In a service situation, emotional display rules generally require employees to express more positive emotions and restrain any negative feelings (Schaubroeck and Jones 2000; Brotheridge and Grandey 2002; Glomb and Tews 2004). These are especially important in service-oriented businesses like a hotel, restaurant, and airline. Most airlines have developed their own rules to guide flight attendant behavior, since any failure in emotional expressions may have significant consequences on its business (Hochschild 1983; Wilk and Moynihan 2005). During in-flight service, poor service can generate passenger dissatisfaction and decrease customer loyalty (An and Noh 2009). On the other hand, positive emotional expressions by flight attendants can improve evaluations of in-flight service quality, increasing customer satisfaction and loyalty (Pugh 2001; Barger and Grandey 2006).

▸ **Data shown**
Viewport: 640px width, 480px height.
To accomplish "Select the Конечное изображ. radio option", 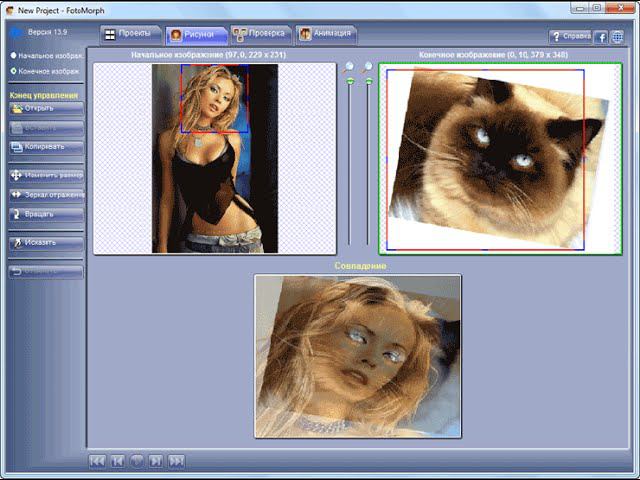I will tap(13, 71).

▸ **To be done**
**a)** In the passage on emotional display rules for service employees, why have most airlines developed their own rules for flight attendant behavior? Answer in one to three sentences.
**b)** Continue the passage on emotional display rules for service employees from where it stops.

▸ **Answers for the exercise**
**a)** Most airlines have developed their own rules because any failure in a flight attendant's emotional expressions may have significant consequences for the airline's business.

**b)**
However, emotional display rules may cause job stress, triggering discordance between a flight attendant’s true emotion and expected behavior (Hochschild 1983; Davidson 1998; Isen 1999). For example, flight attendants may experience anger, humiliation, and embarrassment as a result of unexpected situations, i.e., passengers ignoring safety instructions or sexually inappropriate behavior. Negative feelings may also be a source of job stress and emotional exhaustion. Even so, rules of emotional display have the potential to improve job satisfaction of flight attendants (Diefendorff and Richard 2003) through personal efforts to make a positive impression (Grandey 2003; Schaubroeck and Jones 2000).

For any business where service encounters are important, firms must spend a great deal of effort in recruiting and training their employees to provide a high level of service. In such firms, service employees–—the key players who deliver a positive image to customers—are directly related to the business performance (Peters and Waterman 1982). Airlines employ different methods in terms of flight attendants such as education, training, compensation, and employee discipline (Bowen and Schneider 1988; Leidner 1999). They carefully select applicants who can endure long flights and display emotional stamina (Hochschild 1983). However, even for those who have survived stringent recruiting processes, it is not easy to restrain one’s actual emotions in dealing with the public. The effort to repress real feelings and express only positive ones—or in this case, only regulated emotions—is called emotional labor (Hochschild 1983).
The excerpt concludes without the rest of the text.